(Screenshot grounding data)
Content starts
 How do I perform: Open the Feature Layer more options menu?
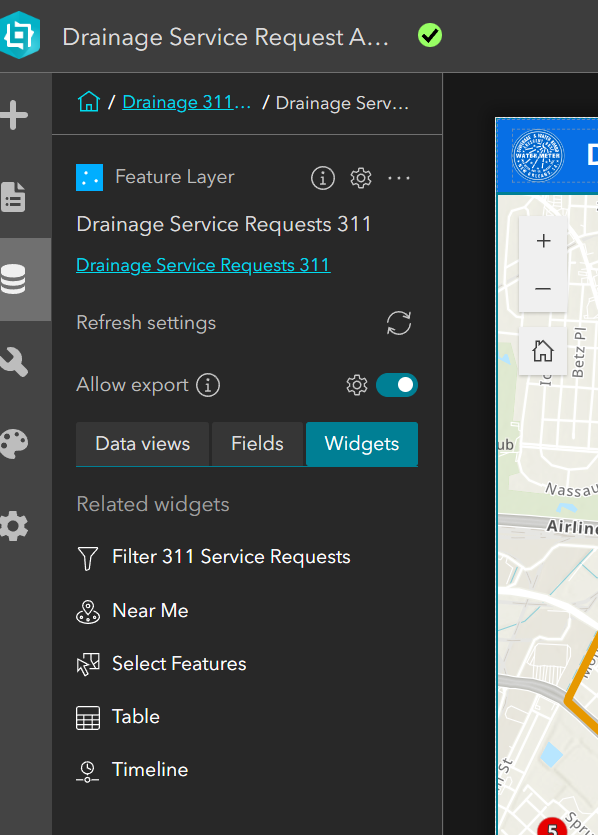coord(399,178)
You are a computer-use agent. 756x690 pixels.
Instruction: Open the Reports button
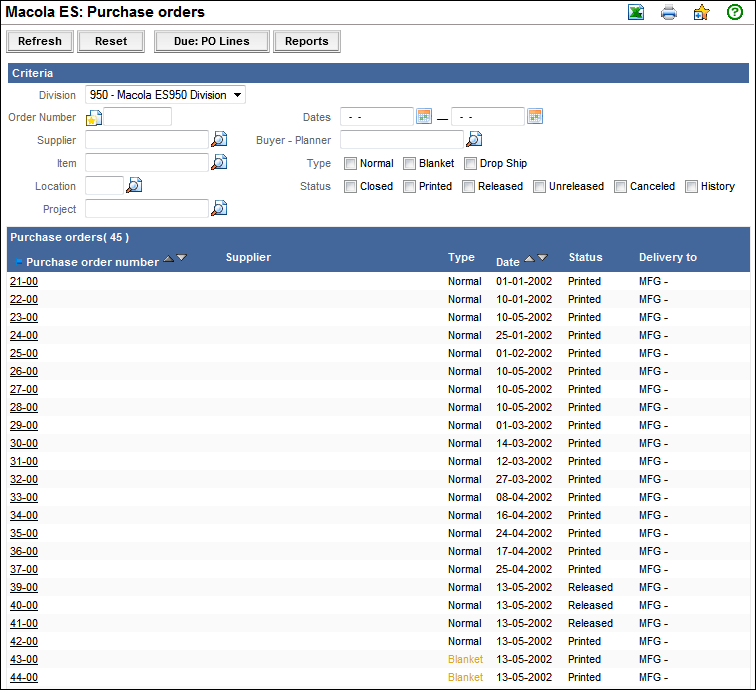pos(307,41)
Content ends
* [EXERCISE DIRECTIONS] Copy each record exactly. Leave any images out of the copy.

* [PROBLEM SOLUTION]
 How do I perform: Open the Feature Layer more options menu?
coord(399,178)
You are a computer-use agent. 756x690 pixels.
Instruction: Open the Reports button
pos(307,41)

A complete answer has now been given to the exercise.